The Conway Springs KS Night Tornadoes
of 29 May 2004

All images and text © copyright Gene Moore.

This set of images occurred after the Conway Springs wedge shots. I had to drive south a few mile to get a road east. I also had to navigate through a roadblock, fortunately they let me pass. In retrospect I think I would have been better to stay where I was and shoot east into the darkness. The large Conway Springs tornado rapidly narrowed down to the trunk shown in the first image and I missed that transition while driving, although I could see it going to my north. While driving I could see occasional ground flashes to my northeast. Watching that area closely while proceeding east I saw a narrow elephant trunk tornado about 3 miles east of the large tornado. Then it lit up a bunch of power lines again with flashes reflecting off the cloud base above the tornado's debris cloud. I immediately stopped to video tape the action, it was totally dark at this time so I had to wait for another flash to frame the the tornado. Meanwhile the west tornado was still in progress and I could see ambient light reflection off the side of the funnel. Then a third tornado formed west of the large one and I had three tornadoes in progress at the same time. All these images are shot with the video camera into total darkness which accounts for the grain. Unfortunately there was not time for me to set up the digital still camera, that would have been great. This storm system had kept me on the run since it started many hours ago near Alva, Oklahoma and this was the final performance.

night tornado moving northeast     night tornado

The original Conway Springs wedge tornado narrowed down to an elephant trunk in the darkness. It was visible in the darkness. Tornadoes with a smooth laminar wall are occasionally seen in total darkness as light reflects off the side of the funnel.

The tornado is slowly leaving me as they always get the hypotenuse going northeast. I was beginning to run out of good zigzag roads and also nearing a higher population area which would slow me down.

second night tornado     new tornado further west  

My first shot of the tornado hidden in darkness to the east. My guess on this funnel was that in formed in the shear of the inflow jet of the larger Conway Springs tornado then slowly moved west to converge with the main funnel. This shot was after I saw it hit the power lines.

Another tornado quickly forms to my north or about 2 miles behind the Conway Springs tornado. So we had three tornados in progress at this time. Hidden the grain you may be able to see the debris cloud. This tornado was violent but I don't know how long it lasted.

tornadoes begin to come together    

Here the two funnels appear to be merging as the large one travels northeast and the small one continues west. I assure you, seeing this at night will increase your heart rate!

It seemed for a while the two tornadoes were not going to get closer than this image depicts. I could see little movement in the smaller east tornado.


As strange as it seems the old Conway Springs tornado was getting larger. That is, the condensation trunk of the tornado had thickened in size during this time. Had it entered an area of higher convergence and shear due to the other tornado?

Finally the two tornadoes get closer together, I did get a shot after this that shows the small tornado behind or north of the large funnel. I never did see them merge though. Perhaps other chasers can verify this.

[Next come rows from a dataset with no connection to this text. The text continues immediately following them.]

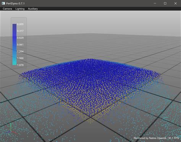Viewport: 181px width, 142px height.
Task: Click the 0.317 legend value
Action: [20, 31]
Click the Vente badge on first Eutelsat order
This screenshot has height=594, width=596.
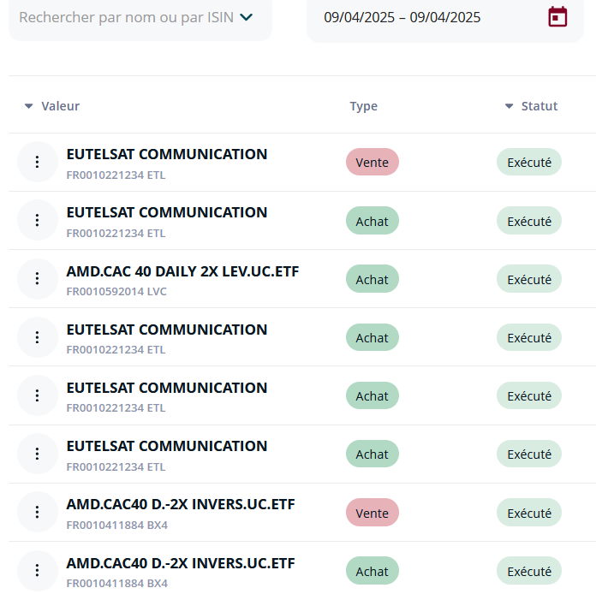(373, 163)
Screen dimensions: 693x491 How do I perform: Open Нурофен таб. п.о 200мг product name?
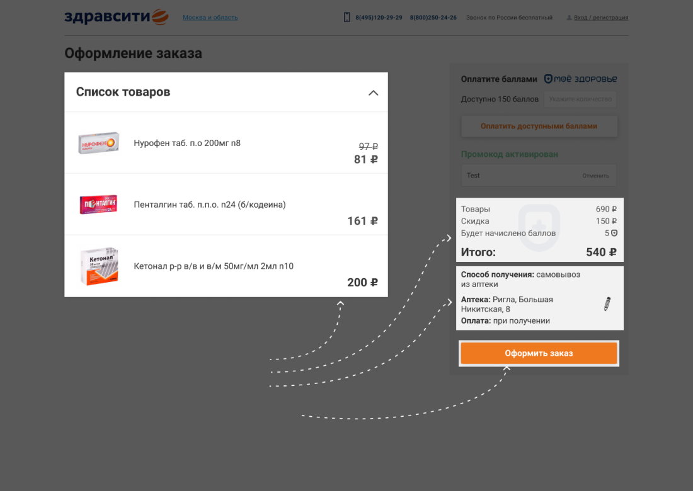[x=187, y=143]
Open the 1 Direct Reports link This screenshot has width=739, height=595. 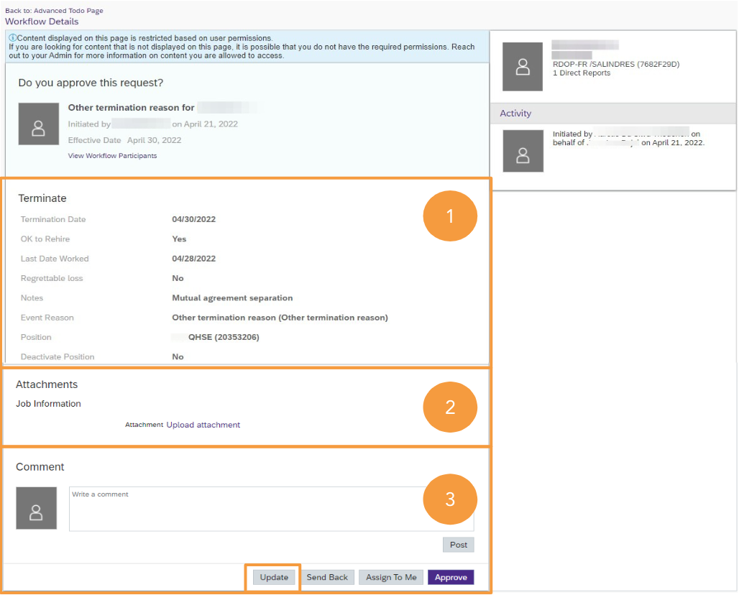(581, 73)
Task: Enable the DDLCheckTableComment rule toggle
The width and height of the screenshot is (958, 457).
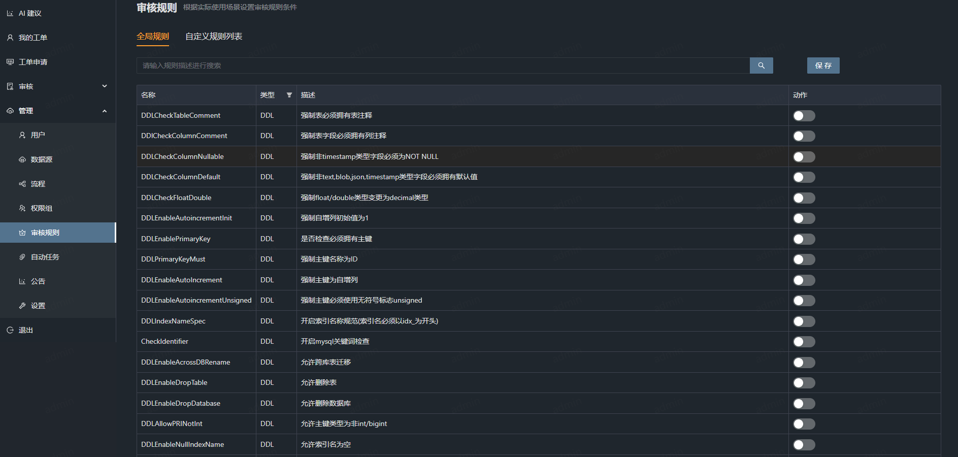Action: coord(804,116)
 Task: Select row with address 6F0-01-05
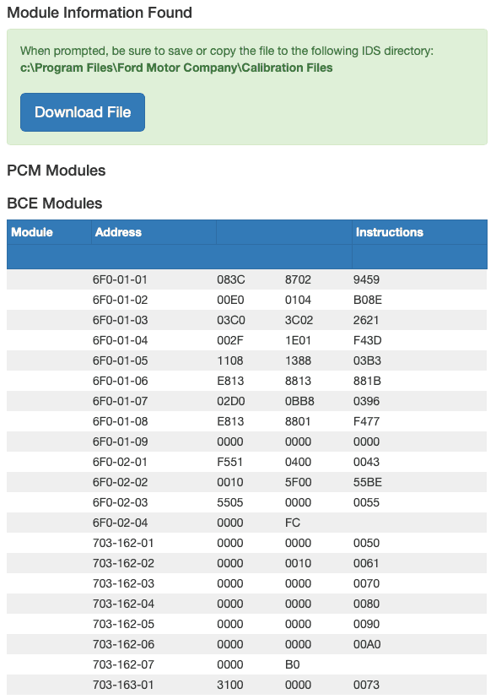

During this time the other tornado directly to my north is still in progress, but getting almost impossible to see. I did not capture the demise of this funnel, I just lost it in the darkness. After these shots I tried to drive north and that resulted in congestion and road blocks where the east tornado had brought down power lines.

If I expected to continue the chase I would have to drive further east and wait for the storm to approach. I tried this tactic but by the time I got on the supercell again the tornados had dissipated. More storms with continuous lightning formed to my southwest and approached my area. The lightning was spectacular from these cells, but I did not see any tornadic activity.